» ABOUT THIS EXERCISE:
When the line with "Click Premium checkmark" comes up, set it down and every later line to the end of the data, exactly and without pictures.

» Stored data entries:
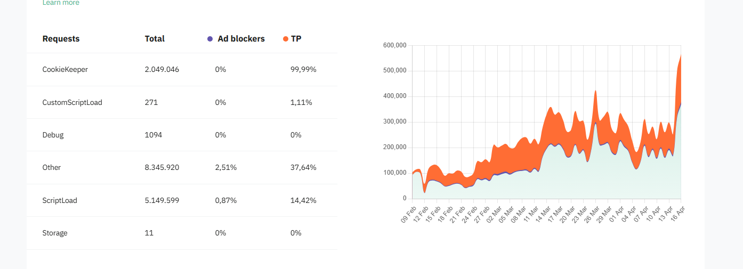Click the 2,51% Ad blockers value
The height and width of the screenshot is (269, 743).
[226, 167]
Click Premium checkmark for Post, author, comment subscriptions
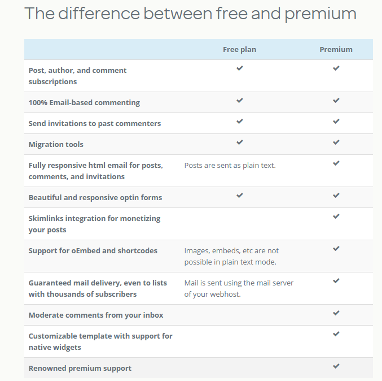This screenshot has height=381, width=382. tap(336, 68)
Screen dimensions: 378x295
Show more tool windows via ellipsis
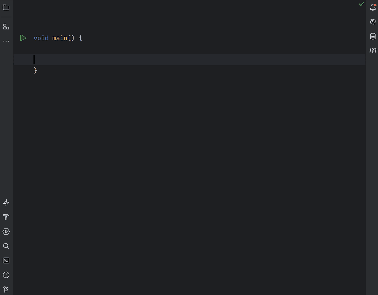point(6,41)
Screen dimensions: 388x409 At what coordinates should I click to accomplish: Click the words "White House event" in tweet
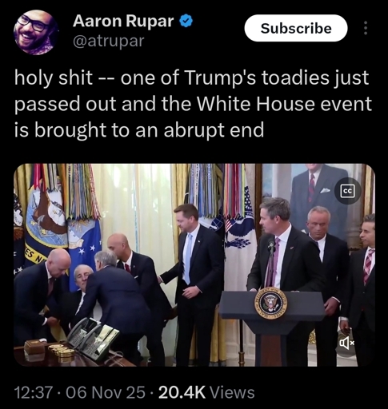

» SOLUTION TO THE PROBLEM:
Click Premium checkmark for Post, author, comment subscriptions
This screenshot has height=381, width=382. tap(336, 68)
Screen dimensions: 378x295
Show more tool windows via ellipsis
point(6,41)
Screen dimensions: 388x409 At what coordinates should I click to accomplish: Click the words "White House event" in tweet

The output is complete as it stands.